Over the past 44 years, Puncak Jaya has lost 97% of its ice and four glaciers. Scientists state that global warming directly contributes to glacial melting worldwide.
In Indonesia, this process is exacerbated by the El Niño phenomenon. The El Niño Southern Oscillation (ENSO) is a global climate pattern alternating between La Niña and El Niño conditions, with varying impacts across regions. In Indonesia, El Niño triggers a significant increase in glacial melting.
“In Papua, conditions become drier and warmer during El Niño, meaning less snowfall at high altitudes and increased melting. Both factors could be a death knell, especially for smaller glaciers,” said Mike Kaplan, a geologist from the Lamont-Doherty Earth Observatory, cited from the Columbia Climate School’s official website on Wednesday, 27 May 2026.
Kaplan studies glacial, climatic, and historical landscape records. He said the 2015-2016 El Niño event had a significant impact on Indonesia’s glaciers.
Donaldi Permana, a climate researcher leading glacier monitoring at the Meteorology, Climatology, and Geophysical Agency (BMKG), said global warming has raised the freezing level, causing more rainfall than snowfall.
“This condition accelerates melting rather than adding to glacier mass,” Permana told GlacierHub.
Permana explained that the vertical thinning rate of glaciers increased from about one metre per year to 5.3 metres during the 2015-2016 El Niño—nearly five times faster. Permana and his team used a 32-metre ice core extracted in 2010 to trace regional climate variability over the past half-century. Ice core analysis revealed ENSO’s influence on Papua’s glacial changes.
The research team concluded that significant ice decline continues and worsens during El Niño periods. Based on this trend, they modelled future ice loss.
“Recent modelling and observations indicate terminal decline. Glacial area has shrunk from approximately 19.3 square kilometres in 1850 to just 0.16 to 0.23 square kilometres in 2022-2024,” Permana said.
This means glacial area has reduced from the equivalent of around 3,500 football pitches to just 40. He warned that some models suggest Indonesia’s glaciers could vanish within a year.
“With the increased likelihood of a strong El Niño in the second half of 2026, the disappearance of Indonesia’s glaciers may occur in 2026-2027,” he said.

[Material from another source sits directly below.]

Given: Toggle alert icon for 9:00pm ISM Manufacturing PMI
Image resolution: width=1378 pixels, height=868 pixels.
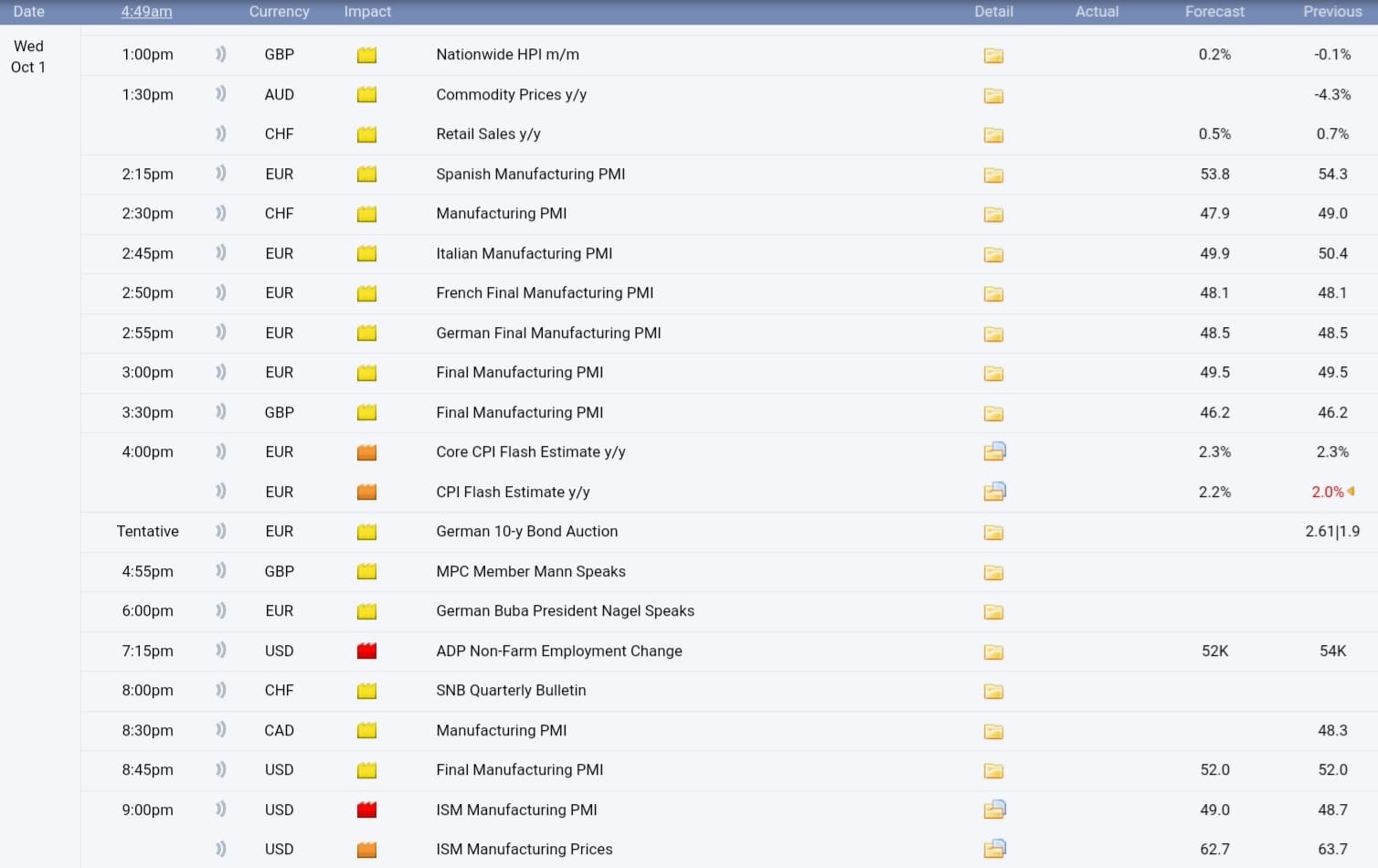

Kaplan believes the fate of Papua’s glaciers is likely irreversible. He said that even if greenhouse gas emissions were miraculously stopped today, the climate system would still have a response lag.
“Temperatures will continue to rise for several years even if greenhouse gas levels stabilise, as the planet takes time to reach equilibrium,” Kaplan said.
He said in this hypothetical scenario, warming could persist until 2030. Even if carbon dioxide emissions were stabilised now, conditions would be too warm and dry for Papua’s glaciers to survive, particularly if a strong El Niño reoccurs.
The loss of Papua’s glaciers is not just an environmental issue but also a significant cultural loss. For many indigenous communities in Papua, glaciers hold sacred value.